Exercise: Locate the line containing "Click the Abmelden logout link" in the data below. Reproduce it and every following line up to the end, exactly as given.

Saved data entries
--
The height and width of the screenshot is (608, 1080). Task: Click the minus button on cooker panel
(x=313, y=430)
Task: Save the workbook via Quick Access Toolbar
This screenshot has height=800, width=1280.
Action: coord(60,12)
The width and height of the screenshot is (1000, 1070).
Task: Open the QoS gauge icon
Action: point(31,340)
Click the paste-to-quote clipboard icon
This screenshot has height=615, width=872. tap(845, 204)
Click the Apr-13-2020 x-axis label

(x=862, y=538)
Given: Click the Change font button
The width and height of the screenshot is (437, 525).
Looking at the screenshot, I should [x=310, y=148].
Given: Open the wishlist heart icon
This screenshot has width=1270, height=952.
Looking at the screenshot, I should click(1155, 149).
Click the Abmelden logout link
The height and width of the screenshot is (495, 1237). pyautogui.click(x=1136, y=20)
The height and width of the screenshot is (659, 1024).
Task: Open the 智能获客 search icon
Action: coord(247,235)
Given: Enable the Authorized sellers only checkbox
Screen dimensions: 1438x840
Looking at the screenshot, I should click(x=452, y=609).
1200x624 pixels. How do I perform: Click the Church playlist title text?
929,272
--
Solution to the problem:
Click the Abmelden logout link
The height and width of the screenshot is (495, 1237). pyautogui.click(x=1136, y=20)
The height and width of the screenshot is (659, 1024).
Task: Open the 智能获客 search icon
Action: coord(247,235)
Given: Enable the Authorized sellers only checkbox
Screen dimensions: 1438x840
Looking at the screenshot, I should click(x=452, y=609).
1200x624 pixels. How do I perform: Click the Church playlist title text?
929,272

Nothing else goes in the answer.